Ai predetti fini, quindi, non è necessario che il trasferimento abbia ad oggetto, o ricomprenda, beni materiali, essendo sufficiente che esso abbia ad oggetto l’organizzazione di una attività economica, ossia il complesso di rapporti giuridici che costituiscono tale organizzazione. Con la conseguenza che la disciplina lavoristica del trasferimento di azienda può trovare applicazione anche nell’ipotesi in cui il trasferimento riguardi esclusivamente un insieme organizzato di lavoratori, quanto tale insieme sia idoneo ad esercitare una attività economica organizzata. Inoltre, essendo irrilevante che l’attività economica organizzata abbia o no scopo di lucro, l’articolo 2112 del Codice civile è applicabile, in linea di principio, anche nell’ipotesi del trasferimento operato da datori di lavoro non imprenditori.

Infine, l’attività economica organizzativa deve essere “preesistente” al trasferimento e conservare la propria identità nel trasferimento. Il requisito della “preesistenza” assicura che l’organizzazione trasferita costituisca effettivamente, all’atto del trasferimento, un idoneo e compiuto strumento di esercizio di attività economica. La disciplina lavoristica del trasferimento di azienda trova applicazione anche nel caso in cui il trasferimento abbia ad oggetto soltanto una “parte dell’azienda”, definita quale “articolazione funzionalmente autonoma di una attività economica organizzata, identificata come tale dal cedente e dal cessionario al momento del suo trasferimento”.

Sembrerebbe, quindi, rientrare in tale definizione anche il trasferimento di una parte dell’azienda che non abbia una “preesistente” autonomia funzionale, ma sia stata creata ad hoc al fine del suo trasferimento, unendo singoli beni e rapporti precedentemente non organizzati in modo autonomo tra loro.
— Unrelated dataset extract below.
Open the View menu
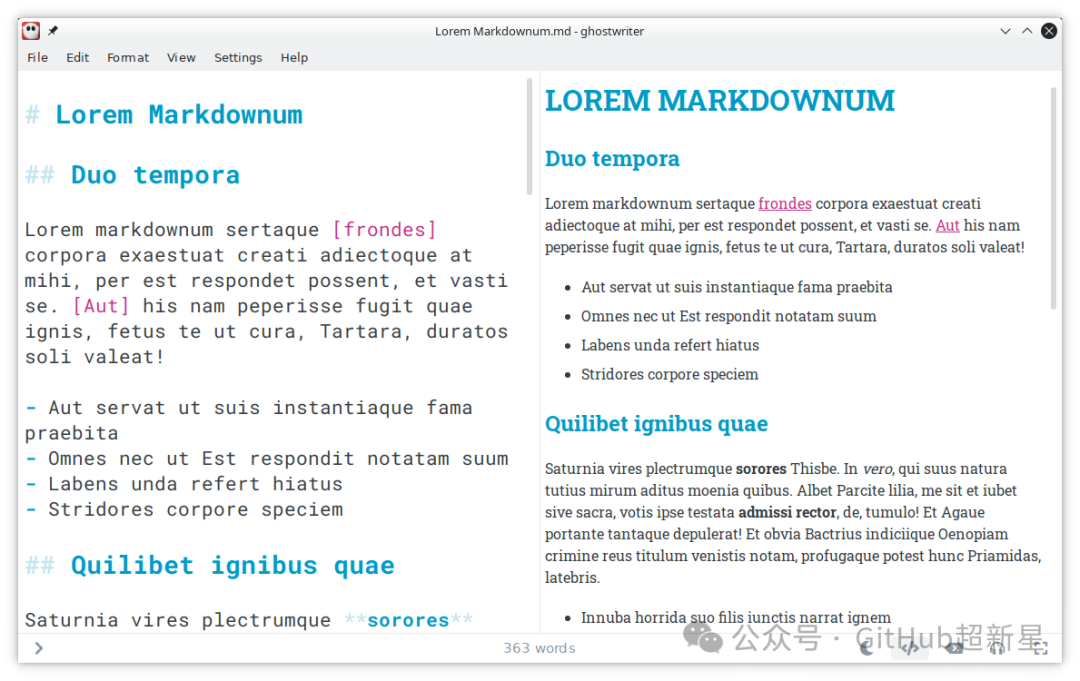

La giurisprudenza nazionale, però, preoccupata del possibile uso distorto della normativa interna, è orientata nel senso di ritenere comunque necessario il requisito della “preesistenza”, poiché considera tale requisito implicitamente desumibile dalla previsione in base alla quale la parte dell’azienda trasferita deve costituire una “articolazione funzionalmente autonoma” di una attività economica già “organizzata”.

Anche per quanto riguarda il “trasferimento”, vale una nozione assai ampia. La legge, infatti, fa esplicito riferimento a specifici negozi giuridici, quali la cessione contrattuale, la fusione, l’usufrutto e l’affitto, ma, precisa che per trasferimento di azienda deve intendersi qualsiasi altra operazione che comporti il mutamento nella titolarità dell’attività economica organizzata, “a prescindere dalla tipologia negoziale o dal provvedimento sulla base del quale il trasferimento è attuato”.

Il riferimento alla figura del “provvedimento”, peraltro, consente di ritenere che si configuri trasferimento di azienda, o di ramo di azienda, anche nell’ipotesi in cui il mutamento della titolarità dell’azienda sia avvenuto sulla base di atto autoritativo della pubblica amministrazione o del potere giurisdizionale, sempreché tale atto implichi il passaggio di una attività economica organizzata. Non si configura, pertanto, trasferimento di azienda nell’ipotesi in cui un imprenditore subentri nell’esecuzione di un appalto o in una concessione amministrativa di cui in precedenza era titolare un diverso imprenditore, a meno che non si verifichi anche un subentro nell’organizzazione predisposta dal precedente appaltatore.